Combinando singoli filamenti di Dna come fossero mattoncini del Lego, un gruppo di ricerca dell’Harvard University ha creato nanostrutture tridimensionali dalle grandi potenzialità in ambito medico, biofisico e tecnologico. Nello studio, che si è guadagnato la copertina di Science, Yonggang Ke e colleghi descrivono la tecnica utilizzata per assemblare le complesse e versatili strutture tridimensionali partendo da cortissimi filamenti di dna e giocando esclusivamente sui legami obbligati tra le unità che formano la macromolecola genetica.

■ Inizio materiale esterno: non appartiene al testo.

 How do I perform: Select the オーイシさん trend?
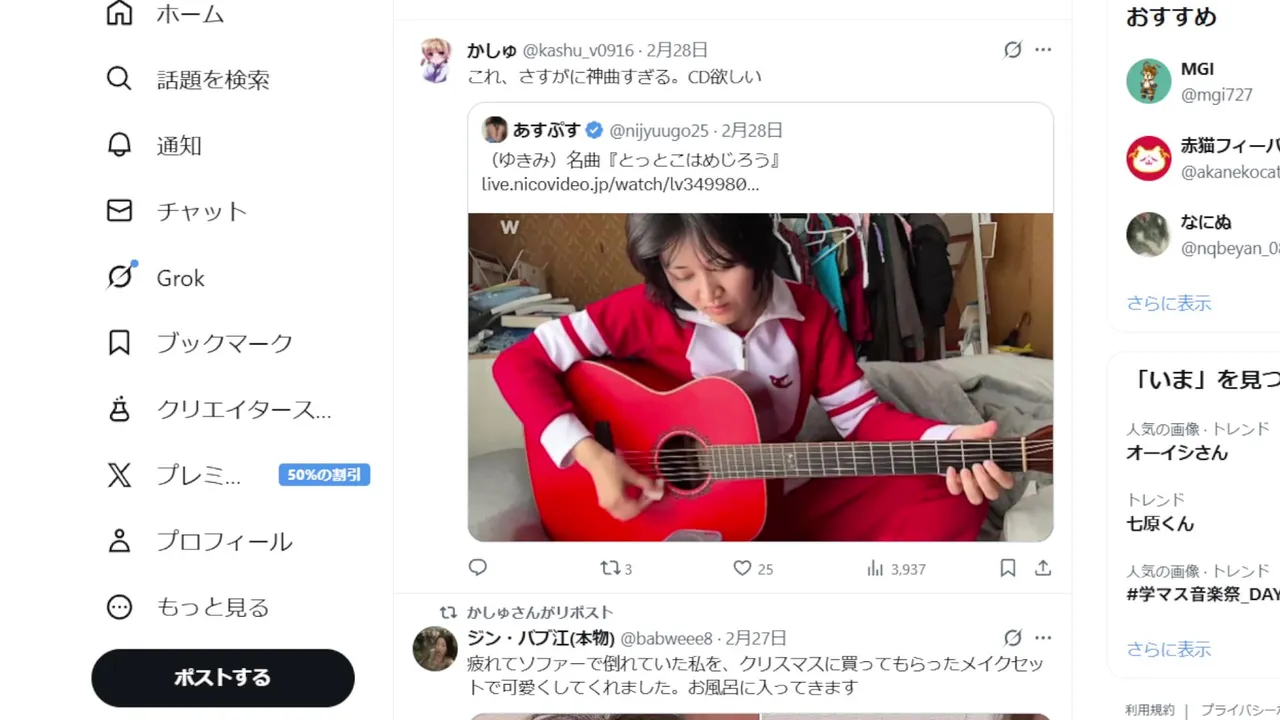click(1177, 452)
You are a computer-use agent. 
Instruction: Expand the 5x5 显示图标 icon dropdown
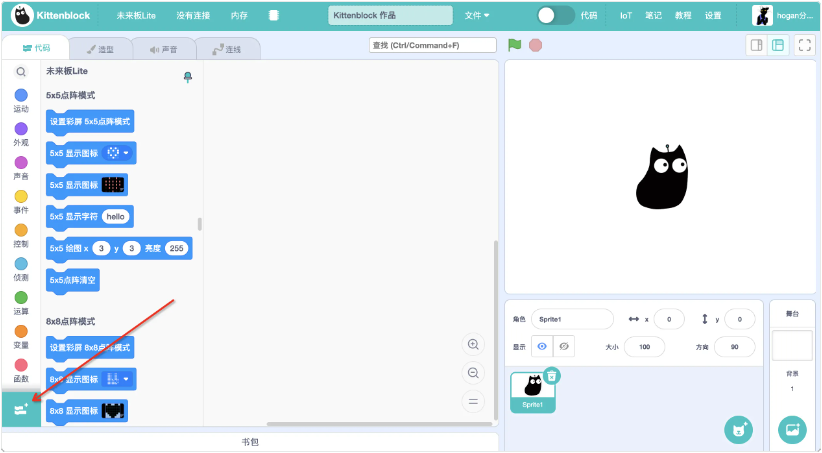[x=127, y=153]
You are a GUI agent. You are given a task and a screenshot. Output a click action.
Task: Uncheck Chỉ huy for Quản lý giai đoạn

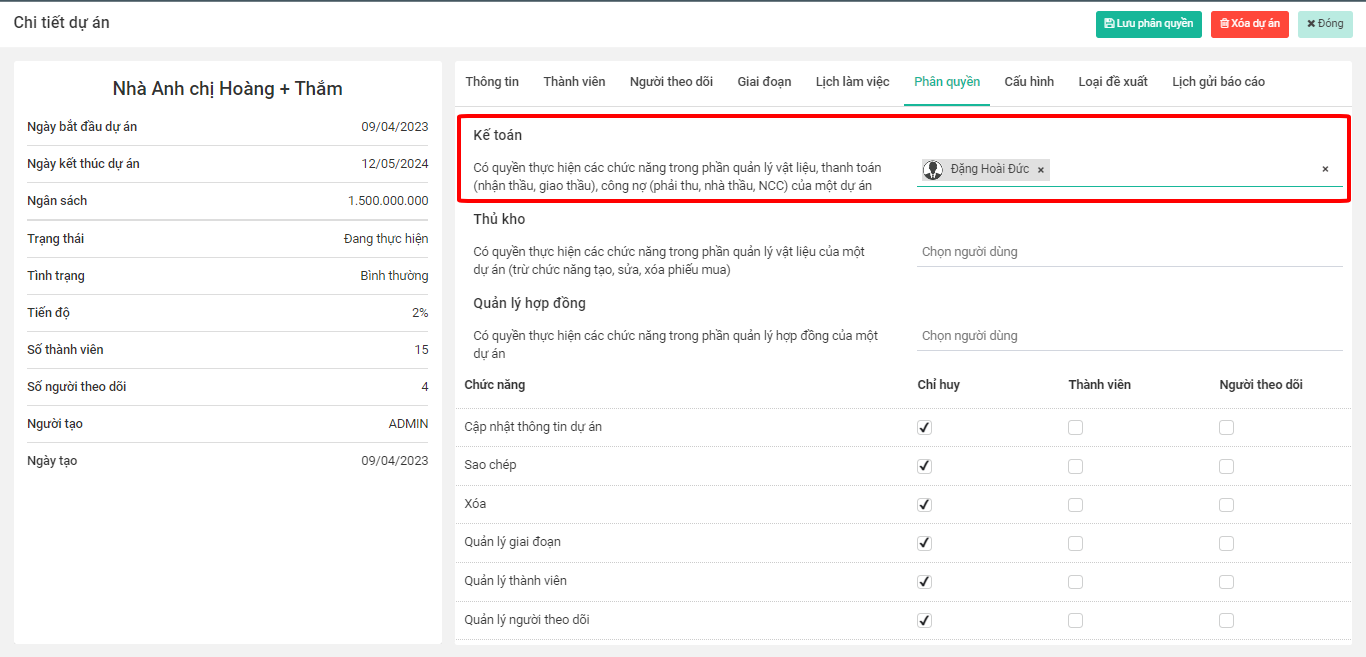924,543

La tecnica messa a punto dai ricercatori, chiamata autoassemblaggio di mattoni di Dna, utilizza come ingredienti di base singoli filamenti di Dna lunghi appena 32 nucleotidi. I nucleotidi sono le unità costituenti del materiale genetico formate da uno zucchero e un gruppo fosfato più una di quattro differenti basi azotate (adenina, guanina, citosina e timina). Per formare la doppia elica del Dna, i nucleotidi di ogni filamento si appaiano seguendo regole ferree: quelli che contengono adenina si legano sempre a quelli che contengono timina, quelli con citosina si combinano sempre a quelli con guanina.

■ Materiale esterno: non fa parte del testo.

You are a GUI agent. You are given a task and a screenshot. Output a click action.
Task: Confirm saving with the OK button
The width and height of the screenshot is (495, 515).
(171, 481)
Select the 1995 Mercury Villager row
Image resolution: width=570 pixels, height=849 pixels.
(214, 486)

Ogni filamento si comporta come un mattoncino che può legarsi fino ad altri quattro filamenti, seguendo la regola della complementarietà delle basi (con 8 si lega a uno, con altre 8 a un altro e così via, fino a impegnare tutti i 32 nucleotidi). Dal momento che il legame tra ogni coppia di basi azotate può ruotare sino a 90°, la struttura assume una forma tridimensionale. Aggiungendo un mattoncino dopo l’altro, i ricercatori hanno creato una macromolecola di dna di forma cubica e delle dimensioni di 10 x 10 x 10 voxel. I voxel sono le fondamenta della macromolecola cubica: corrispondono a segmenti di Dna formati da otto paia di basi e sono grandi all’incirca 2,5 nanometri.
A questo punto, isolando sottogruppi di mattoncini di Dna dalla macromolecola cubica, i ricercatori hanno ottenuto 102 strutture tridimensionali dalle forme complesse, con cavità e tunnel. La versatilità della tecnica è proprio nell’architettura modulare della macromolecola di Dna: ogni mattoncino può essere rimosso o aggiunto indipendentemente, dando origine a una gran varietà di strutture. Ma a cosa servirà questo Dna sintetico? I ricercatori sperano di poterlo utilizzare per trasportare molecole biologiche o farmaci all’interno dell’organismo, o come modello per la fabbricazione di circuiti nei computer.